Transcription should be exact. Include all entries.
#####
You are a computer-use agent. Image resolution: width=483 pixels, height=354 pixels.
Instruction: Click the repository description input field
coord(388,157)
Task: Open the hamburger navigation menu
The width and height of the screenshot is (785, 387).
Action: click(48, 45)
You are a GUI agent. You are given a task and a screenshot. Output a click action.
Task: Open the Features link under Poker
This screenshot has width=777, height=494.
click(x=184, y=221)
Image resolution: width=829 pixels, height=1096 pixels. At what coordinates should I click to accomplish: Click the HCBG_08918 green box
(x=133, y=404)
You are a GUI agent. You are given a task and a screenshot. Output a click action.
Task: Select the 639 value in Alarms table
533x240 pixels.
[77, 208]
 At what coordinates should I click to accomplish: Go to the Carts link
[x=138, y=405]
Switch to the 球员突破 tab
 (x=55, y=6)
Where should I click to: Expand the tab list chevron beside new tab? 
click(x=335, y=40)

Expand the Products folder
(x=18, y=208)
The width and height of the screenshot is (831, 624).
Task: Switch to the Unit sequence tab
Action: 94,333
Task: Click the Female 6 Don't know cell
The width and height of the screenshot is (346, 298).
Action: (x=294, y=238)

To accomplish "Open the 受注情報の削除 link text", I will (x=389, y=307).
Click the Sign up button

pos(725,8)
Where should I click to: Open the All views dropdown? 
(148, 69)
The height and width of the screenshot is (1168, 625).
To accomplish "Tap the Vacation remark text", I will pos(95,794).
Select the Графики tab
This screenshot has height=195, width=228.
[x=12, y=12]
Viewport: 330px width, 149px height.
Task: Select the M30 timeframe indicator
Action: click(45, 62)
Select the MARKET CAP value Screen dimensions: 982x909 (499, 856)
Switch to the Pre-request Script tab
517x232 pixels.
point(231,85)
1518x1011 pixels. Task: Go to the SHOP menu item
#####
- [RESPONSE BOX]:
You are a computer-use agent. Image resolution: width=483 pixels, height=354 pixels.
Instruction: Click the repository description input field
coord(388,157)
Task: Open the hamburger navigation menu
The width and height of the screenshot is (785, 387).
Action: click(48, 45)
You are a GUI agent. You are given a task and a screenshot. Output a click action.
Task: Open the Features link under Poker
This screenshot has width=777, height=494.
click(x=184, y=221)
Image resolution: width=829 pixels, height=1096 pixels. At what coordinates should I click to accomplish: Click the HCBG_08918 green box
(x=133, y=404)
You are a GUI agent. You are given a task and a screenshot. Output a click action.
Task: Select the 639 value in Alarms table
533x240 pixels.
[77, 208]
 At what coordinates should I click to accomplish: Go to the Carts link
[x=138, y=405]
Switch to the 球员突破 tab
 (x=55, y=6)
Where should I click to: Expand the tab list chevron beside new tab? 
click(x=335, y=40)

Expand the Products folder
(x=18, y=208)
The width and height of the screenshot is (831, 624).
Task: Switch to the Unit sequence tab
Action: 94,333
Task: Click the Female 6 Don't know cell
The width and height of the screenshot is (346, 298).
Action: (x=294, y=238)

To accomplish "Open the 受注情報の削除 link text", I will (x=389, y=307).
Click the Sign up button

pos(725,8)
Where should I click to: Open the All views dropdown? 
(148, 69)
The height and width of the screenshot is (1168, 625).
To accomplish "Tap the Vacation remark text", I will pos(95,794).
Select the Графики tab
This screenshot has height=195, width=228.
[x=12, y=12]
Viewport: 330px width, 149px height.
Task: Select the M30 timeframe indicator
Action: click(45, 62)
Select the MARKET CAP value Screen dimensions: 982x909 (499, 856)
Switch to the Pre-request Script tab
517x232 pixels.
point(231,85)
1518x1011 pixels. Task: Go to the SHOP menu item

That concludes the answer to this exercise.